Tidak hanya di level klub, timnas Jepang juga bisa mendapat keuntungan jika JFA benar-benar memisahkan diri dari AFC. Pemain-pemain seperti Takefusa Kubo (Real Sociedad, Spanyol) dan Daichi Kamada (Cristal Palace, Inggris) sering kali harus menempuh perjalanan jauh dari Eropa ke Asia untuk bergabung dalam latihan, yang tentu menguras tenaga. Dengan membentuk federasi baru atau menata ulang struktur turnamen regional dan kualifikasi Piala Dunia, sepak bola Asia Timur berpotensi menjadi lebih mandiri dan efisien.
UTV pun menyebut, JFA menentang praktik keberpihakan dan manipulasi di dalam tubuh AFC, yang dinilai sangat dipengaruhi kekuatan finansial Qatar dan Arab Saudi.
Negara mana saja yang akan terlibat?

Jika rencana pembentukan federasi baru benar-benar terwujud, menurut UTV—mengutip VN Express—Irak disebut mempertimbangkan untuk bergabung.
Menurut akun Instagram media Irak, SP7 SP7, Korea Selatan pun mengumumkan niat mereka untuk keluar dari AFC. Hal itu dilakukan sebagai bentuk protes terhadap apa yang disebut “skandal dan ketidakadilan yang terus berulang.”

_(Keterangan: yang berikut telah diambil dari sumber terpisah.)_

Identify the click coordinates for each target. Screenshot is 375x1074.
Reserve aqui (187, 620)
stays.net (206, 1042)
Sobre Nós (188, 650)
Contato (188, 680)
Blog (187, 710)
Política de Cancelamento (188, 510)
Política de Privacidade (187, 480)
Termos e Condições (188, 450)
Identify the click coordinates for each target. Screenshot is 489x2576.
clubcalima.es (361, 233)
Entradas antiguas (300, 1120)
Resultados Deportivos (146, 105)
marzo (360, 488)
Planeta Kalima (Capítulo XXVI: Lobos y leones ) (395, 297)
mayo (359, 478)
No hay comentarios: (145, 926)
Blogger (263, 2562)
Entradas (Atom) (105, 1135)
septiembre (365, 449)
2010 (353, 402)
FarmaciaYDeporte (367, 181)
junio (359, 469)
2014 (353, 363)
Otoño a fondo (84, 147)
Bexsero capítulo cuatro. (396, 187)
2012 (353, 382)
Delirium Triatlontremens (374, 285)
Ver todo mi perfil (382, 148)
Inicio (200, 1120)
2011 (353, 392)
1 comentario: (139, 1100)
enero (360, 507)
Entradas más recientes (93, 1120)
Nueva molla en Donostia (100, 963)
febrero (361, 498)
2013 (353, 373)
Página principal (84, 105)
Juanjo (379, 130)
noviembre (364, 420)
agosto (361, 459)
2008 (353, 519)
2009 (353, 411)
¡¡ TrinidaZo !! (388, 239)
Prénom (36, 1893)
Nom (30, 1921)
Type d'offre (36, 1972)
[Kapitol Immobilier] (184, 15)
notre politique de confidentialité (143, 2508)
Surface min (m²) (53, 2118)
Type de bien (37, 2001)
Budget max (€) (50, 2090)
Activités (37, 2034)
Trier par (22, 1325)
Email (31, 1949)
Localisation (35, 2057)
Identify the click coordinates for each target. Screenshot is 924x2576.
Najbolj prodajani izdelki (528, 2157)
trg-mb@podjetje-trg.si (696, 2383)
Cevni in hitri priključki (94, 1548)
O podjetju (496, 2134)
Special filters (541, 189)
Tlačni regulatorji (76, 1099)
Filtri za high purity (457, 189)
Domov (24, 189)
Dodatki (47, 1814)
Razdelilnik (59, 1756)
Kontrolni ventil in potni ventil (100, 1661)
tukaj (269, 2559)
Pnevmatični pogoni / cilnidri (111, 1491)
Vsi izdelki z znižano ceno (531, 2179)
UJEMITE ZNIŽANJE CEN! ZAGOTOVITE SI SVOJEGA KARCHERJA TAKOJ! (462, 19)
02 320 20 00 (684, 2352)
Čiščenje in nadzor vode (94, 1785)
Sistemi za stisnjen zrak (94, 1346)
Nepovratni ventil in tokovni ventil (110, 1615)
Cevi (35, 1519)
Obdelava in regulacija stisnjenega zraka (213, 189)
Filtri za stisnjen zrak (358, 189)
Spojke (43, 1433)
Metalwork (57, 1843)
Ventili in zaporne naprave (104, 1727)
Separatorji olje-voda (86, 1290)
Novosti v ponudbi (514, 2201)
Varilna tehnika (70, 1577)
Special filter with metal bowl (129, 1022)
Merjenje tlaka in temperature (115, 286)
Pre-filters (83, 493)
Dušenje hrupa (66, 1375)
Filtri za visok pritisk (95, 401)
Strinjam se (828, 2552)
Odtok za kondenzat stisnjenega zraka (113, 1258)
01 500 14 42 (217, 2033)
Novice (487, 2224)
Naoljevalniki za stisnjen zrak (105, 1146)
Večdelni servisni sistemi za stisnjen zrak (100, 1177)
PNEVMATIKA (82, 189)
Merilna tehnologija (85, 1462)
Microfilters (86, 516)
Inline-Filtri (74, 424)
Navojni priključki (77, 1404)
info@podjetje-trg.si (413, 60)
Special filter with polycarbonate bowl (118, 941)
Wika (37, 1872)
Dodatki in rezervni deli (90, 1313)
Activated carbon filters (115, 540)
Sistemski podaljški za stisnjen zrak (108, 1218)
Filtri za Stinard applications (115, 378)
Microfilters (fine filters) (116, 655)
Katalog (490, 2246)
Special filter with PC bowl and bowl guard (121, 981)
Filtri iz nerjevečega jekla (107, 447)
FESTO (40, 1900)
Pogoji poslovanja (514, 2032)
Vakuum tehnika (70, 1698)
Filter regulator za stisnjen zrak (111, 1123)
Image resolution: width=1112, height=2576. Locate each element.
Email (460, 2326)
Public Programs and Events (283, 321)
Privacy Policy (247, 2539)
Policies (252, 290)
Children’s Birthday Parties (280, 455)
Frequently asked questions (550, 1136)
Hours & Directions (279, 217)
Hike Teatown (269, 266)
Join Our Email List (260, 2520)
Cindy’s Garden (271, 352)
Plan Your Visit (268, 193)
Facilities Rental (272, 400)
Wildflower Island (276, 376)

Akun SP7 SP7 pun menyebut, federasi sepak bola Indonesia atau PSSI dikabarkan tengah melakukan koordinasi dengan Oman Football Association (OFA) atau Federasi Sepak Bola Oman.
Indonesia tak hanya disebut dalam akun Instagram SP7 SP7. Dalam akun X Japan Football News disebut, Jepang frustasi dengan uang dan korupsi Timur Tengah di AFC. “Jepang, Korea Selatan, China, Korea Utara, dan mungkin Indonesia, Vietnam, Thailand, dan Singapura—jika itu (membentuk federasi baru) terjadi, aliansi ini bisa menjadi aliansi yang sangat kuat,” tulis akun X Japan Football News.
Apa saja yang dianggap ketidakadilan AFC?
Akun Instagram SP7 SP7 pun menyebut, AFC dianggap telah kehilangan semangat keadilan dan kesetaraan peluang, serta dinilai berpihak pada dua negara, Qatar dan Arab Saudi, yang mendominasi segalanya. Selama 14 tahun terakhir, Qatar sudah dua kali menjadi tuan rumah Piala Asia dan sekali tuan rumah Piala Dunia, sementara Arab Saudi dijadwalkan menjadi tuan rumah Piala Asia 2027 dan Piala Dunia 2034.
Seluruh turnamen Asia—baik untuk tim nasional maupun klub—kini banyak digelar di Qatar dan Arab Saudi. Kedua negara itu disebut telah “memesan” seluruh turnamen masa depan, menguasai sponsor, memengaruhi keputusan AFC, termasuk dalam hal perwasitan, serta memonopoli posisi kepemimpinan di dalam organisasi tersebut.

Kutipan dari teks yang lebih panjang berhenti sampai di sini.